Developed independently but simultaneously by Sumitomo and GM (Magnequench) in the early 1980s, and first appearing in an Electro-Voice compression driver soon after, early neodymium had its issues from corrosion to loss of characteristics when the speaker heated, up to legal issues with non-licensed Chinese vendors. But in the 1990s, performance improved and it seems that as the process was refined, it was the impurities that were one of the main sources of corrosion so mGO (the magnetic strength measured in megaGauss Oersteds) went up along with the long-term stability of the magnets. Neodymium became even more enticing as pricing dropped as many Chinese vendors entered the supply chain.
Alnico vs. Ferrite
Back in the 1950s and the 1960s, magnets made of Alnico were commonly used in loudspeakers. However, a shortage in materials and increased costs for Alnico in the early 1970s precipitated a shift to the widespread use of the ceramic (Ferrite) magnets. Specifically, it was the political and the military conflict at the cobalt mines, which were in the control of the “insurgent forces” in central Africa in the Congo (Zaire during that period) that drove prices up and supply stability down.
I remember a “mercenary surcharge” on Alnico, which was often levied just to get the stuff to the port. By the way, today, cobalt is again nearing supply limits (see Figure 1). While more widely available, the ceramic (Ferrite) magnets were quite a compromise, often deprecatingly called “mud magnets,” requiring huge magnetic structures just to come close to the sound that was more elegantly achieved by Alnico. In the 1990s, most speaker manufacturers started seriously evaluating the potential benefits of using neodymium magnets in loudspeakers.
Although neodymium magnets themselves were more expensive, they allowed loudspeaker motors to be as little as half the weight of comparable ceramic magnet motors, and the cost of the steel magnetic return structure offset some of the bill of materials (BOM) cost.
Sources of Neodymium
Yet, today's transducer designers think long and hard before going with a neodymium design because, back in 2011, price fixing resulted in skyrocketing magnet costs. The dynamics were more complex than just “price fixing,” rather it was some composite of differing forces ranging from a decision by the World Trade Organization against China on neodymium exports, health, and environmental concerns on rare earth mining, and conservation of resources. The bottom line was that the Chinese government decided to limit and control pricing on neodymium magnet exports (while keeping neodymium pricing down for domestic consumption).
Specifically, neodymium export quantities had quotas. The fallout from the price hike was that many speaker brands brought back their clumsy ferrite designs. In 2012, neodymium pricing fell dramatically and since then pricing has been reasonable —until 2018. The price has slowly been creeping back up and neodymium is now about $70/kg, but still well below the $500 high after China held back shipments in 2010 (see Figure 2).

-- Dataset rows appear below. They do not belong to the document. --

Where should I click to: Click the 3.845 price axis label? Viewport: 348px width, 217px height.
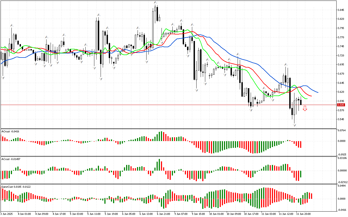point(341,10)
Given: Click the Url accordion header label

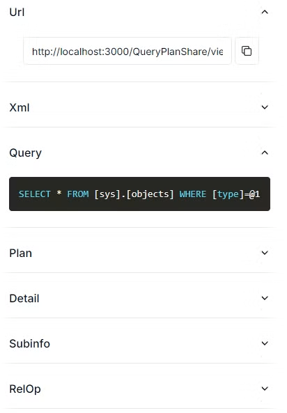Looking at the screenshot, I should (17, 12).
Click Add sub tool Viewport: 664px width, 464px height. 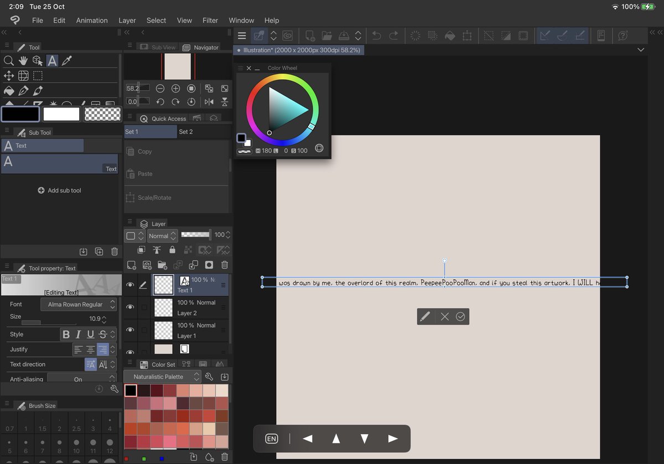pos(59,189)
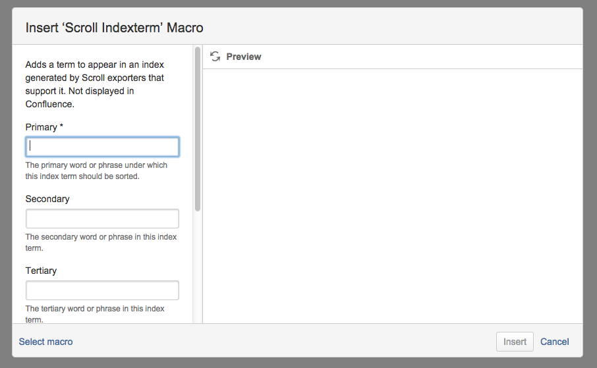Click into the Secondary input box
The image size is (597, 368).
[102, 219]
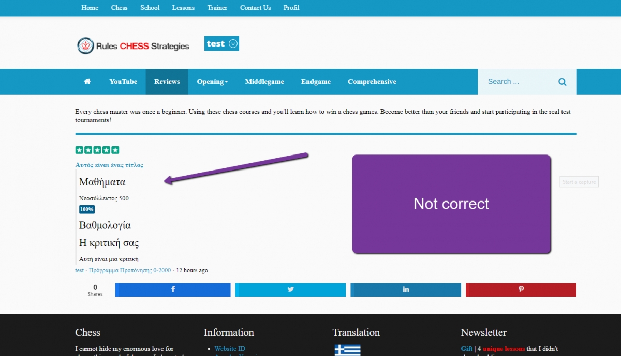This screenshot has width=621, height=356.
Task: Open Contact Us in top menu
Action: (x=255, y=8)
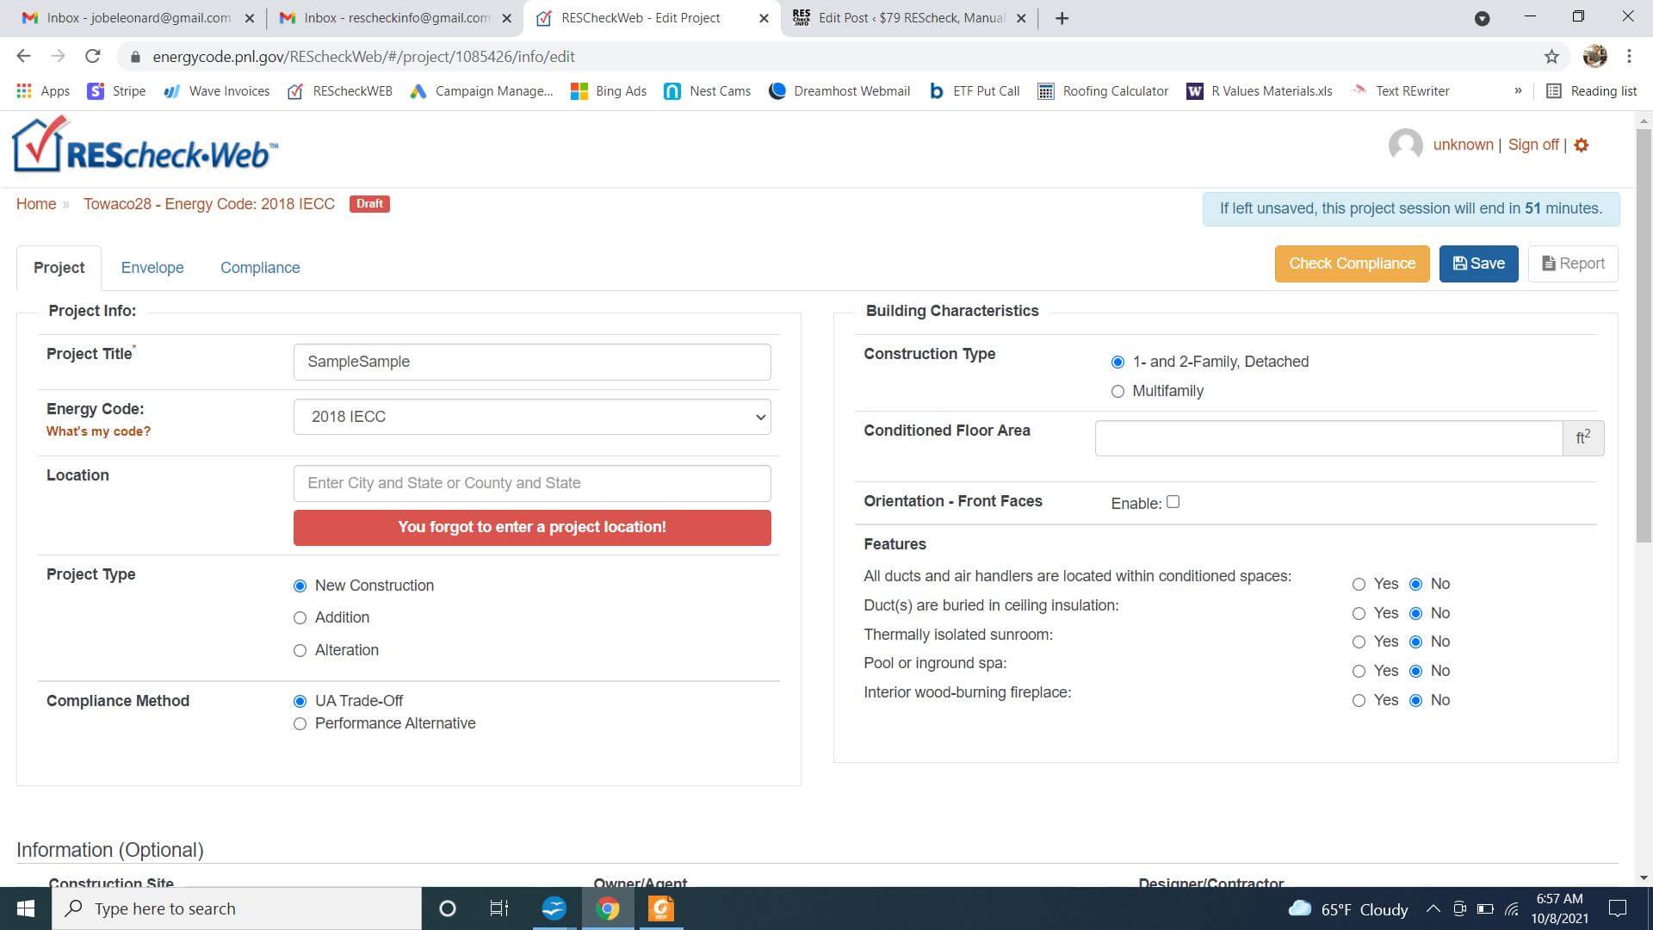Screen dimensions: 1653x930
Task: Click the user account avatar icon
Action: click(1406, 146)
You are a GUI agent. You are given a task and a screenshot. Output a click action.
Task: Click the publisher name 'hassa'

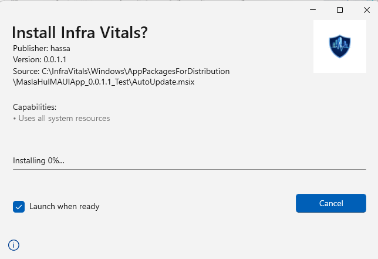[x=60, y=49]
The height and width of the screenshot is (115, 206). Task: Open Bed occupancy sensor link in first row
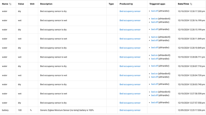point(130,11)
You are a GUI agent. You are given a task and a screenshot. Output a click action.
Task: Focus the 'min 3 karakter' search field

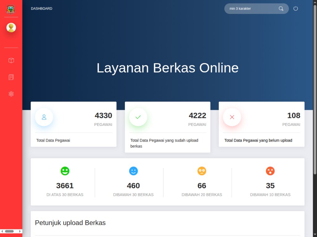click(251, 9)
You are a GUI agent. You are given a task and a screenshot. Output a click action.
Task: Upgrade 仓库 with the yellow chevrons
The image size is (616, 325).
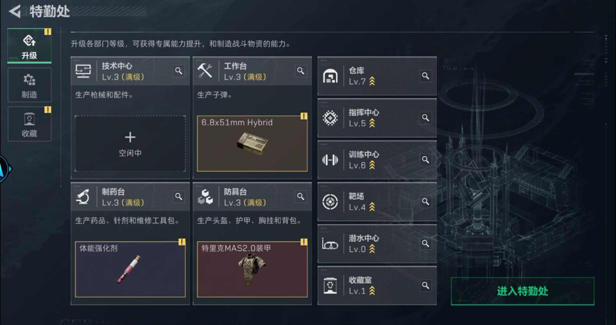click(x=372, y=82)
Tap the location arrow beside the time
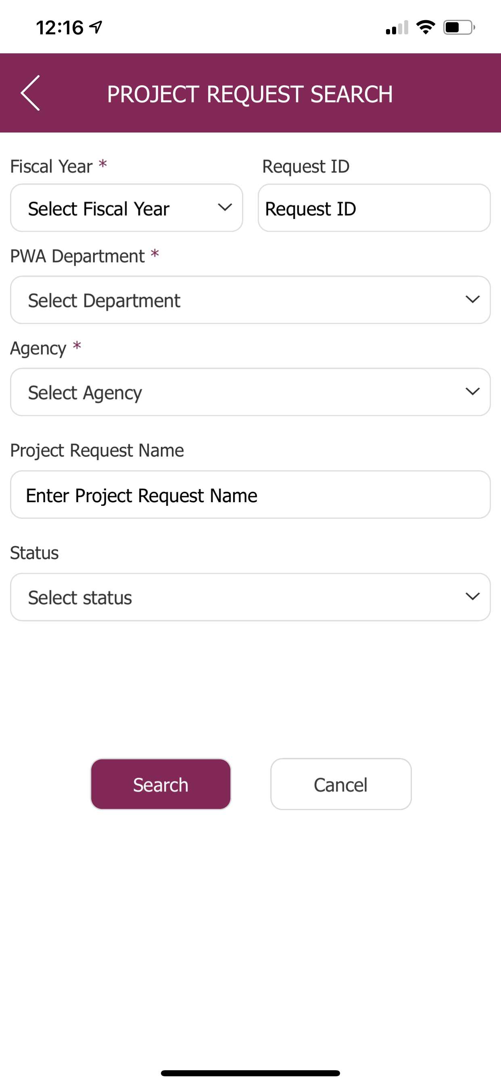This screenshot has height=1086, width=501. point(96,27)
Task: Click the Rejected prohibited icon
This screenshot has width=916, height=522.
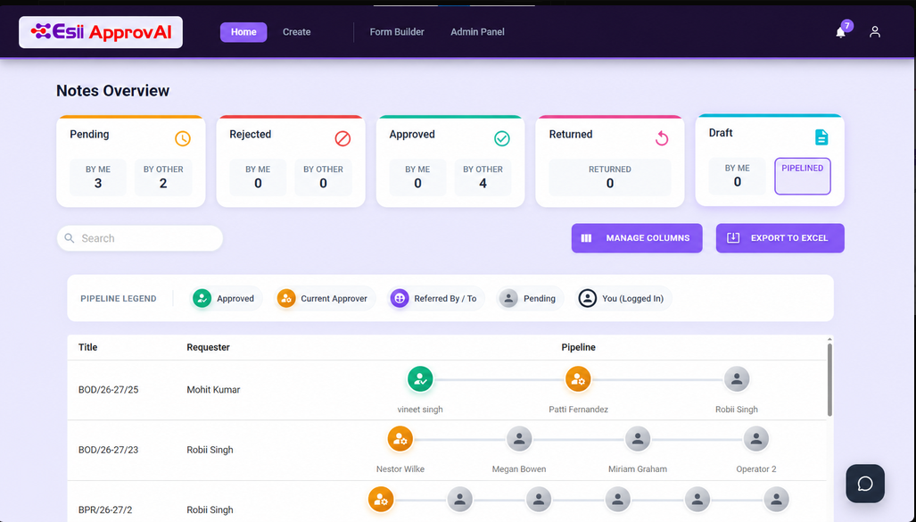Action: click(342, 138)
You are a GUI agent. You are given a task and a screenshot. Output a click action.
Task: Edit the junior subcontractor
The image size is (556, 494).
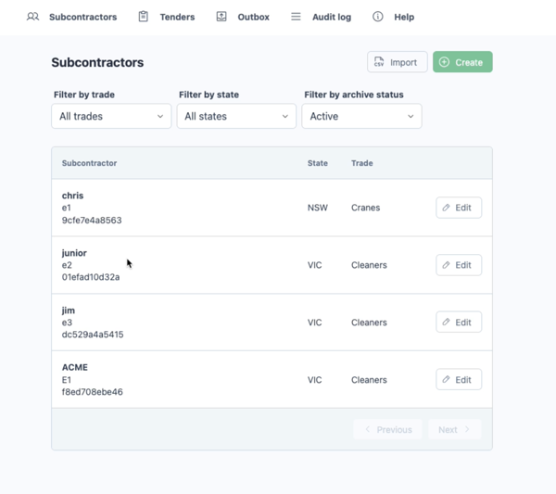(x=459, y=265)
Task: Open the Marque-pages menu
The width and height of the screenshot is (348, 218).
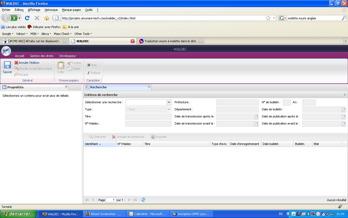Action: click(x=71, y=10)
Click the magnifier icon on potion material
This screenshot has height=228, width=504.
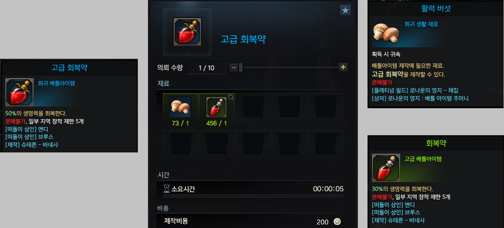click(x=231, y=97)
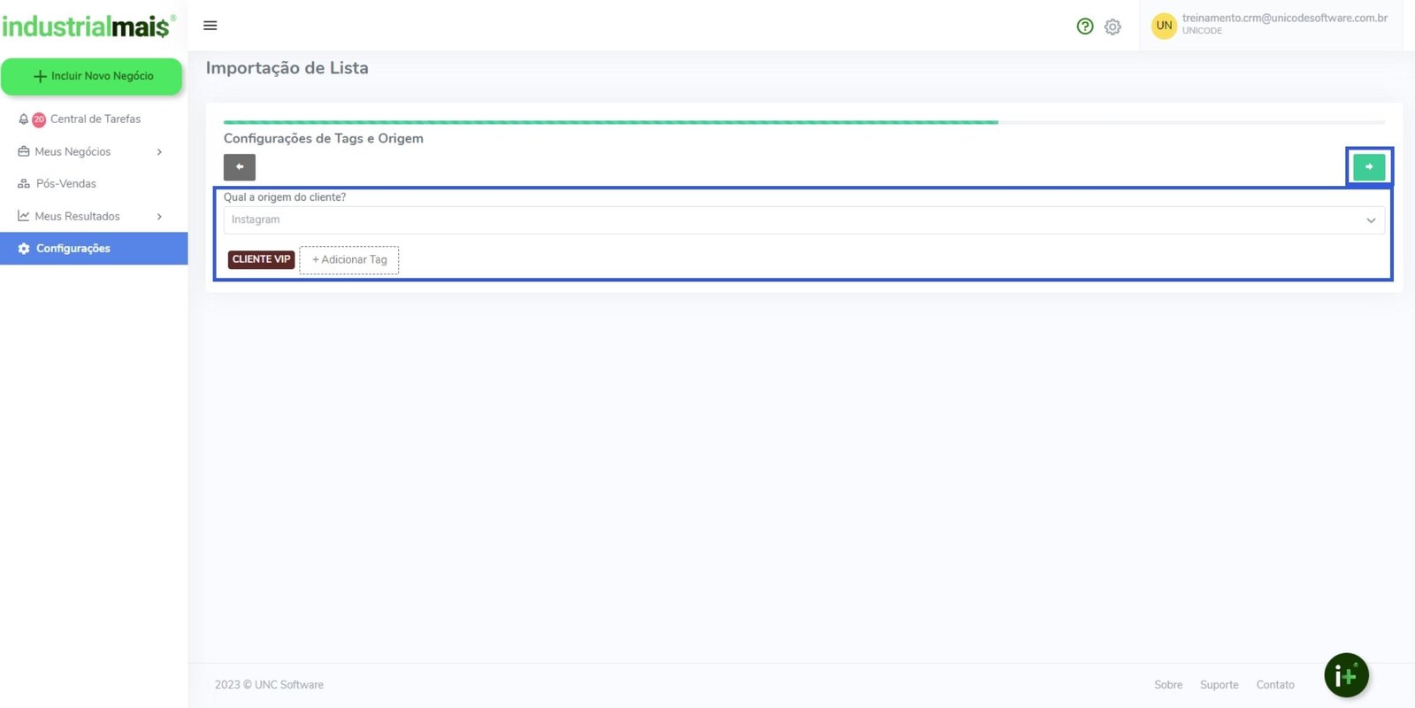Click the green import progress bar
This screenshot has width=1415, height=708.
tap(610, 122)
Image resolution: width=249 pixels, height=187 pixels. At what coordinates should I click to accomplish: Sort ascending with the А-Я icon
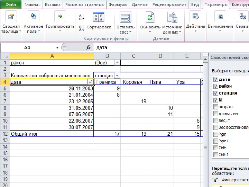82,17
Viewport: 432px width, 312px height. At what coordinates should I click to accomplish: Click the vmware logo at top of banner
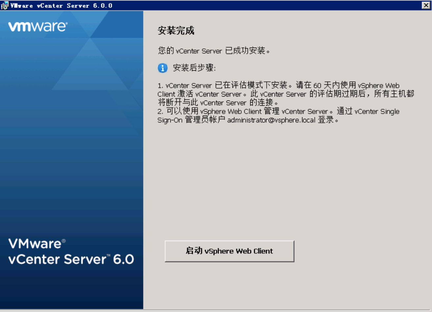tap(38, 27)
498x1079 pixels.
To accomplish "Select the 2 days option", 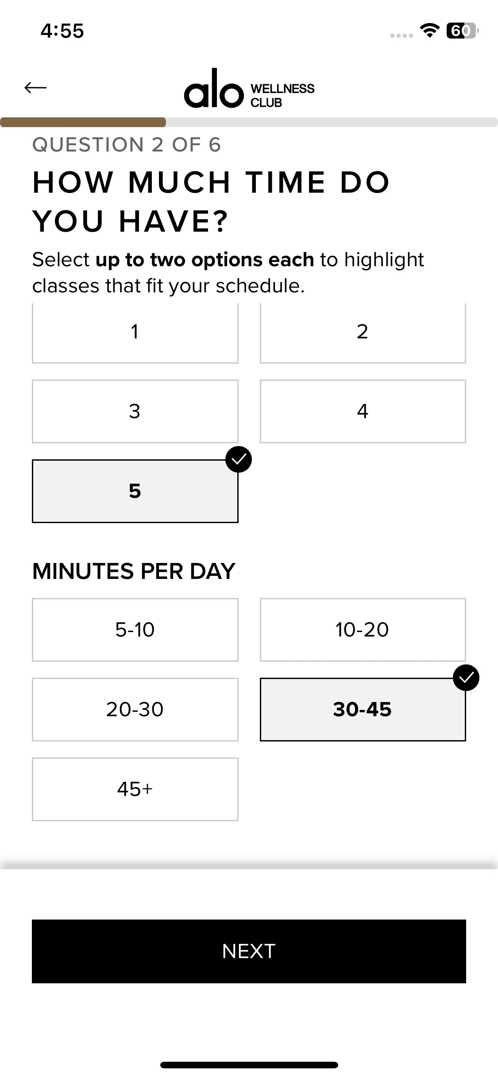I will point(363,332).
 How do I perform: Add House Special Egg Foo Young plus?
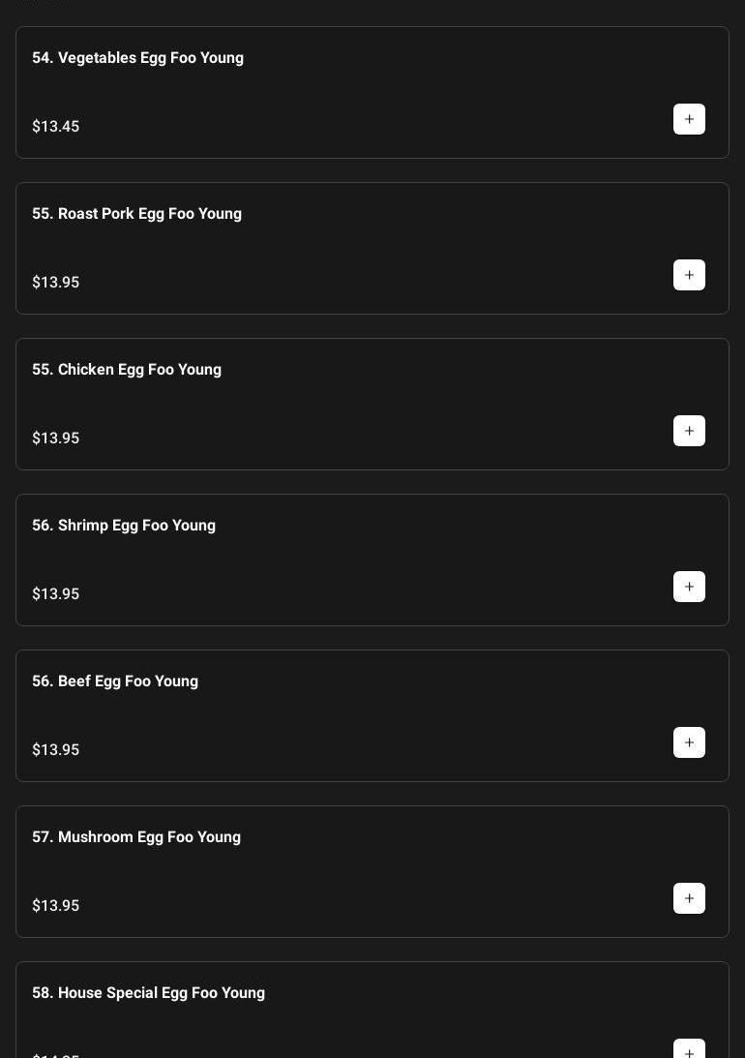[x=689, y=1050]
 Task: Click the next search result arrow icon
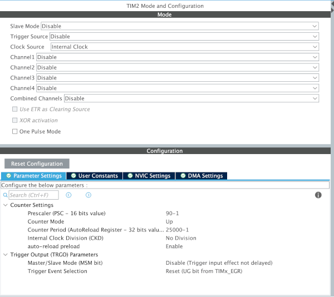click(88, 195)
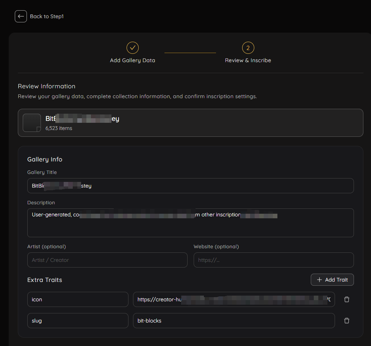Click the step 2 number circle
Screen dimensions: 371x346
(248, 48)

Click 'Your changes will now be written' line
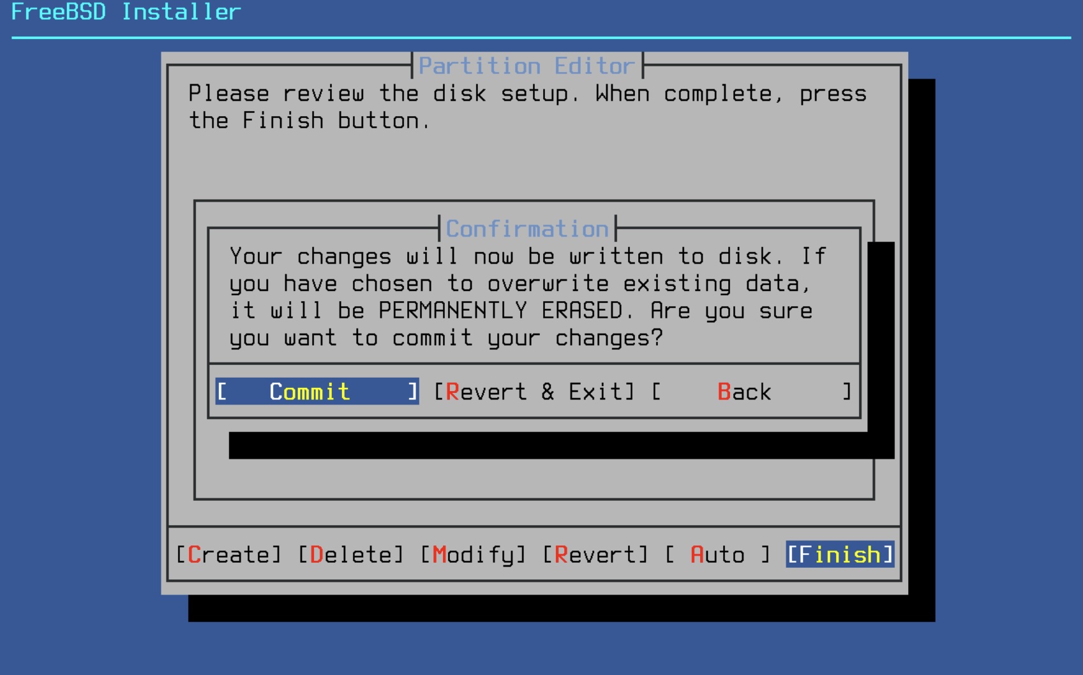pos(447,256)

However, China is not the only source of rare earth metals. In fact, the desert area along the border of California and Nevada is full of rare earth metals. Actually, rare earth metals are not so rare with reserves of about 20 million tons in the vicinity of Mountain Pass, CA. You would think there would be a mine... and there is. I drive by it on every trip I take from the Bay area (Northern California) on my way to CES in Las Vegas, NV. If you take Highway 15 on the way to Las Vegas and turn onto Bailey Road (just before the Nevada border), you are at the mine.
The story is that the Mountain Pass deposit was discovered by a uranium prospector in 1949, who noticed the high radioactivity. Rare earth metals and uranium tend to be found together. The Molybdenum Corp. of America bought the mining claims, and small-scale production began in 1952. Production expanded greatly in the 1960s, to supply demand for europium used as a phosphor in color television picture tubes.
The deposit was mined in a larger scale between 1965 and 1995. During this time, the mine supplied most of the worldwide rare earth metals' consumption. The Molybdenum Corp. of America changed its name to Molycorp in 1974. The corporation was acquired by Union Oil in 1977, which in turn became part of Chevron Corp. in 2005. Along the way, Molycorp absorbed GM's Magnequench along with their patents for neodymium.
In 1998, the mine's separation plant ceased production of refined rare earth compounds. The mine closed in 2002, in response to both environmental restrictions and lower prices for rare earth metals.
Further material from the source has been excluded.